Brief:
Switch "Beijing" to "Shanghai" in the listing below, starting with the line with "This screenshot has width=238, height=222." and going on through the last line of the listing. Give back only those lines, with everything else left as it is.

*** Source data

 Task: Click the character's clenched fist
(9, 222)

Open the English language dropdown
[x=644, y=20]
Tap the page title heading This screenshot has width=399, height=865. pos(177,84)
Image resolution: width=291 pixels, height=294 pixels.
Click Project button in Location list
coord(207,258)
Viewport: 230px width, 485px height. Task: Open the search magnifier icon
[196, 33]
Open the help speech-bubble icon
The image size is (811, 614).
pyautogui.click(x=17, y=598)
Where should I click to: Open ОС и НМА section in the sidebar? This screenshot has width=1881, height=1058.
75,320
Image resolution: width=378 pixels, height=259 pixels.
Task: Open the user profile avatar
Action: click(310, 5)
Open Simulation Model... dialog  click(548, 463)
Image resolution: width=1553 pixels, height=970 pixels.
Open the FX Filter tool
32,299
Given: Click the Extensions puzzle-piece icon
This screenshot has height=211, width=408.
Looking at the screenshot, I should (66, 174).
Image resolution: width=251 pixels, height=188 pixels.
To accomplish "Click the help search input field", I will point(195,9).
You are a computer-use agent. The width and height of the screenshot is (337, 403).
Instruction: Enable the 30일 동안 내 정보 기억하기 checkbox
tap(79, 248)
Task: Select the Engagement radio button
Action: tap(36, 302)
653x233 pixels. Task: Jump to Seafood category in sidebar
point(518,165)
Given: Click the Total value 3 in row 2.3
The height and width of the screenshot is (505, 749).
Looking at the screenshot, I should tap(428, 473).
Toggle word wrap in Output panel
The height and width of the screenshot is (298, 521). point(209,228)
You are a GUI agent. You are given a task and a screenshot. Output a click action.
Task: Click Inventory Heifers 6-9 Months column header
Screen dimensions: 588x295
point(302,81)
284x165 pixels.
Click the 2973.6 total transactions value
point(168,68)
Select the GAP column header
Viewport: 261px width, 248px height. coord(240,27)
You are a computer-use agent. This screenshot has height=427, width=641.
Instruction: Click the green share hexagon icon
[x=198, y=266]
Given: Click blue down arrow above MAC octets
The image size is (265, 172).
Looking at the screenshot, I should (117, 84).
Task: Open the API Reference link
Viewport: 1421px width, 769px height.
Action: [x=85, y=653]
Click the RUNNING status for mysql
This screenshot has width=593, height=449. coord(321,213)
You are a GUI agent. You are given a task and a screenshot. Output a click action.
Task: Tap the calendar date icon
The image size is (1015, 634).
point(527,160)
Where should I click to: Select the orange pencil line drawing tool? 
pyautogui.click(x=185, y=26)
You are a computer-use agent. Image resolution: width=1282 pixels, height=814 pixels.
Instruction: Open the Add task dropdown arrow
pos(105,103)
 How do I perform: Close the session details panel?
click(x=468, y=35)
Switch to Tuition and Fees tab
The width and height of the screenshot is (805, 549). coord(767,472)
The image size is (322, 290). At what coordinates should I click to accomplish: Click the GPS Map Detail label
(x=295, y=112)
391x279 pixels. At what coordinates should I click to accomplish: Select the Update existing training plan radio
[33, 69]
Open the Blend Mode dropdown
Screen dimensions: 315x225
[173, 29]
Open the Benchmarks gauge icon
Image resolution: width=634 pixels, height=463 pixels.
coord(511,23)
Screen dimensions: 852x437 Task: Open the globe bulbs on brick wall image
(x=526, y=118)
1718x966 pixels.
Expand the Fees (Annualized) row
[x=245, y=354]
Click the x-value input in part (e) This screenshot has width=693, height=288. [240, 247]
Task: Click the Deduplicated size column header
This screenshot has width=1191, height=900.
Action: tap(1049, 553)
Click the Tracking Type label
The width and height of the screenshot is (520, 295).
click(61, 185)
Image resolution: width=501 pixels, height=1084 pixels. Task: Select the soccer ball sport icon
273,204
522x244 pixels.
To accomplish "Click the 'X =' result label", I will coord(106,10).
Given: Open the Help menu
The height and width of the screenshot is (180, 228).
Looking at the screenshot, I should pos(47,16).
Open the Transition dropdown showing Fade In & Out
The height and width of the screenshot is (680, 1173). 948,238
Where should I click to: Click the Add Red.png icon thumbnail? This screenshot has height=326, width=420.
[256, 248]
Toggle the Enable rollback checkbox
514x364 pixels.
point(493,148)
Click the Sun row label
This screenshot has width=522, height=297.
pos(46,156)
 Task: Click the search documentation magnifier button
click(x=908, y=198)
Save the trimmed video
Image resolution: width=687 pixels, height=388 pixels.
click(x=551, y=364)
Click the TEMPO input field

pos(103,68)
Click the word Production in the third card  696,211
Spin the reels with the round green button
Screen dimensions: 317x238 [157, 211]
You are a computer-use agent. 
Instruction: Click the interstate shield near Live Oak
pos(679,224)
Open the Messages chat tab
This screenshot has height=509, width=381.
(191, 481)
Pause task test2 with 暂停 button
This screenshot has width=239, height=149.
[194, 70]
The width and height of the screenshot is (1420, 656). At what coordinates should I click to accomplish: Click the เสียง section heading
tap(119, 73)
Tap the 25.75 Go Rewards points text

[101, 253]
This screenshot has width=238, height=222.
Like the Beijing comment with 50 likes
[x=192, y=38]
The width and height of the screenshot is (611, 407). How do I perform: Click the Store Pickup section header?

******

Solution:
This screenshot has width=238, height=222.
Like the Shanghai comment with 50 likes
[x=192, y=38]
The width and height of the screenshot is (611, 407). How do I perform: Click the Store Pickup section header?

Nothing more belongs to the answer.